Closed rubensworks closed 3 years ago
Thanks for the thorough feedback. I think most of it was tackled in the new reviewed spec at https://treecg.github.io/specification.
Only point still open is on comparing strings. @hdelva is going to open a pull request extending that chapter. I don’t entirely get your suggestion on SPARQL regexes though. Could you draft a proposal for that?
I don’t entirely get your suggestion on SPARQL regexes though. Could you draft a proposal for that?
(SPARQL) regexes may for some people be easier to understand.
For example, tree:PrefixRelation
for "abc"
is equivalent to the SPARQL regex "^abc"
.
This would also be useful for test suites, where the results of this prefix relation should be equivalent to:
SELECT ?nodes WHERE {
?s ?p ?o.
FILTER regex(?o, "^$PREFIX$")
}
But that's just a thought I had when reading the spec. I think the text is sufficiently clear without it in any case.
Thanks! I’ll close this issue then!
I just went through all of the markdown documents in this repo. This issue lists some feedback. Feel free to ask for further clarification on anything. Happy to look at it again at a later stage.
README
Intro
While the description on the top of the page is understandable to me, I'm afraid that it might not be immediately clear to readers that don't work with hypermedia that much.

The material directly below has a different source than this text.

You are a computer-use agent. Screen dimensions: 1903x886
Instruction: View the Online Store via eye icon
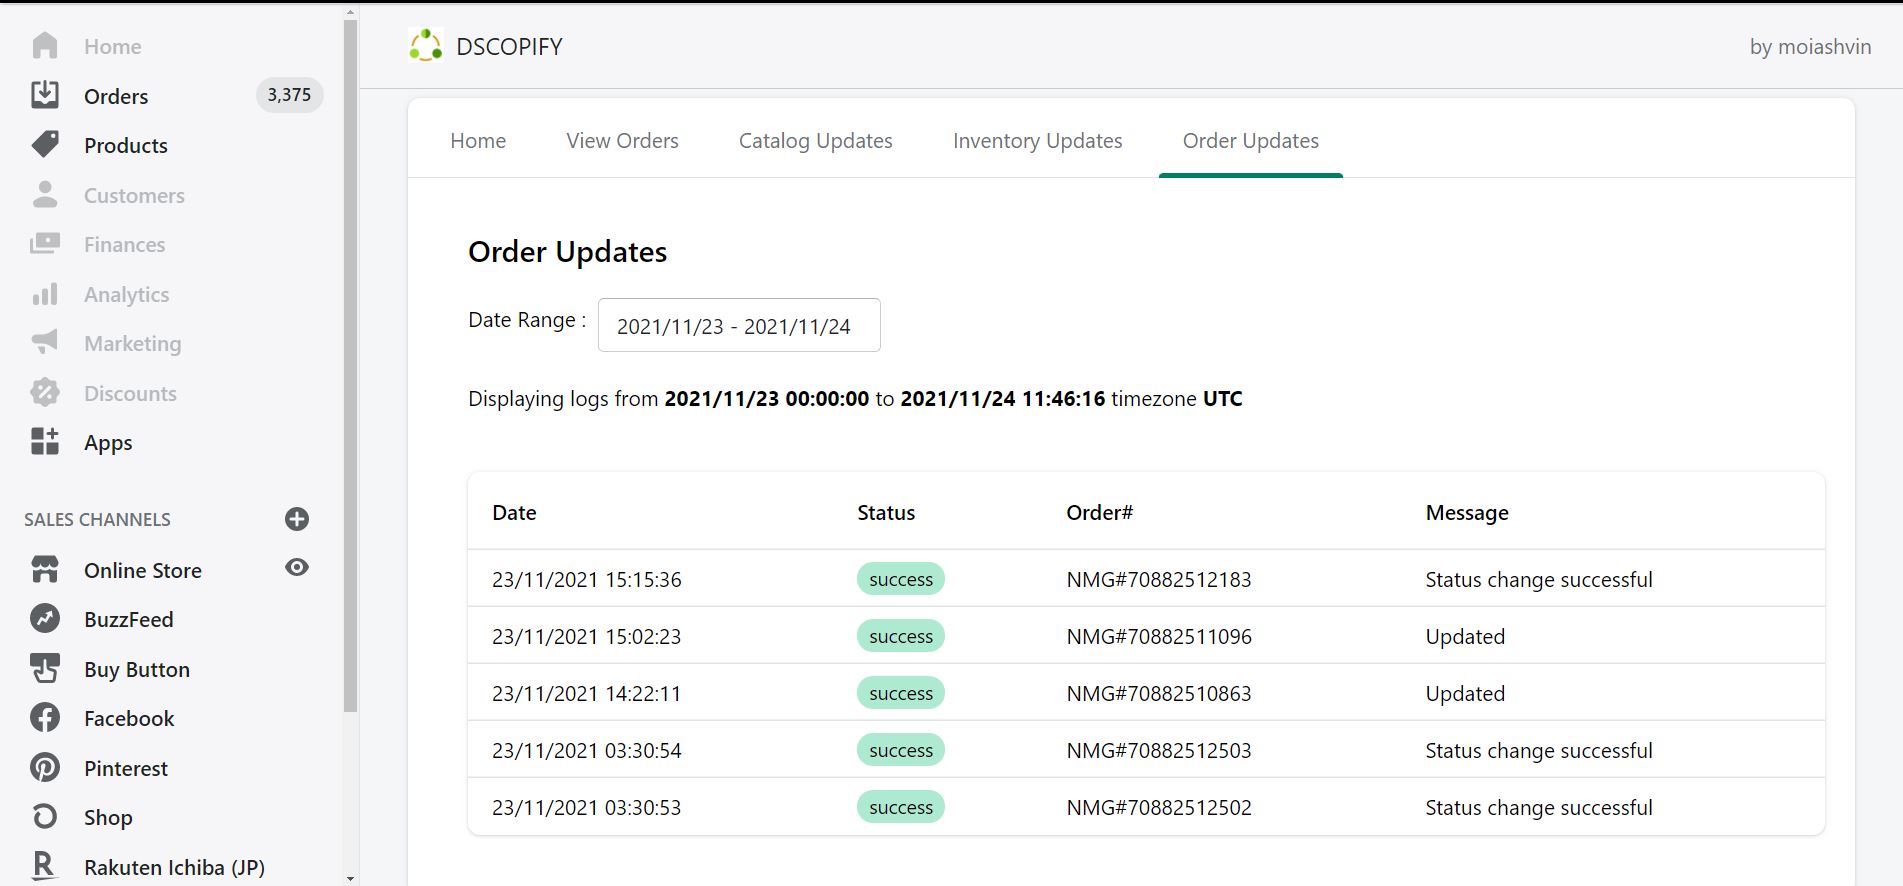[x=297, y=568]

One alternative attempt of a description (feel free to ignore :-) ):
Would it make sense to add a simple diagram figure right after the description? For example, something showing a page with some members, and a pointer to a tree that shows how the members are ordered.
The Vocabulary
I'd add an example here of how these important concepts are used.
Specifications
must
->MUST
. (also applies to other files)Vocabulary
tree:Relation
Perhaps something for future work: I can imagine that there is an infinite number of possible relation types. To avoid having to implement each one of them separately in a query engine, it might make sense to describe this relationship at the ontology level in a declarative manner, so that an engine could automatically deduct that
tree:LessThanRelation
===int < int
.1-discovery.md
Formally
To make it easier for implementors, I would suggest making one of these properties a MUST, and the others a MAY. (No strong opinion on this though)

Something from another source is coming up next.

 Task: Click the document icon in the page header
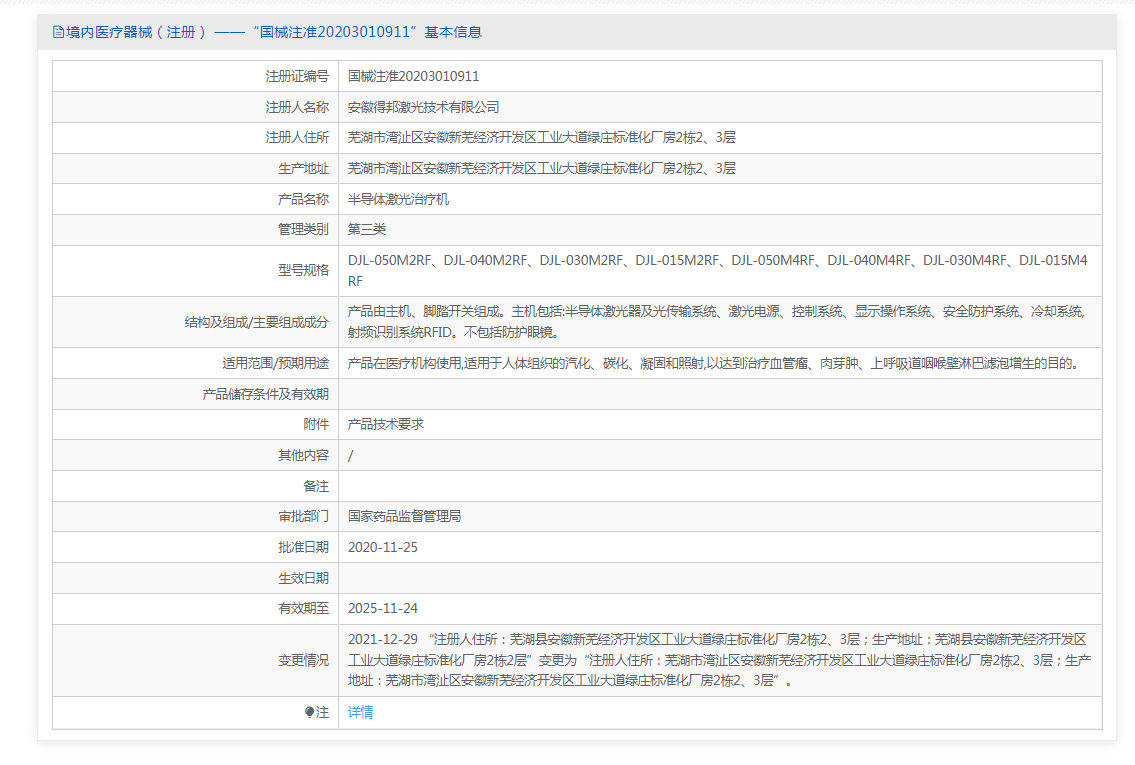[x=58, y=32]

I would add some more words explaining what
currentPageUrl
exactly is. These things are important:https://example.org/
!==http://example.org/
.#
) are never sent to the server, so thiscurrentPageUrl
can never contain any.Compliance testing
would it make sense to make the last query an
ASK
query?Future work: might make sense to set up a service where people can just enter a URL, and they get a conformance report back as output. (similar to those HTTPS validators)
2-traversing.md
I would add some short examples here, as it's quite hard to imagine what all of this should look like when reading this document.
In RDF 1.1, literals always have a datatype. It defaults to xsd:string. Is this valid here as well? Or do you mean that xsd:string are not allowed? And what about language-tagged strings?
Even with the example, I don't really understand what this is exactly.
Comparing strings
SPARQL regexes came to mind while reading this. Could these comparisons be expressed in terms of SPARQL regexes? This may also make compliance checking easier.
Comparing geospatial features
... only if geospatial features are used.
Comparing time literals
There are other date-related datatypes as well that are sometimes used in RDF. Do you want to support those? Such as gDay, gMonthDay, gYear, gYearMonth, ...
3-search.md
At the moment, I don't get the aimed difference with the previous documents. But I suspect this is still a WIP.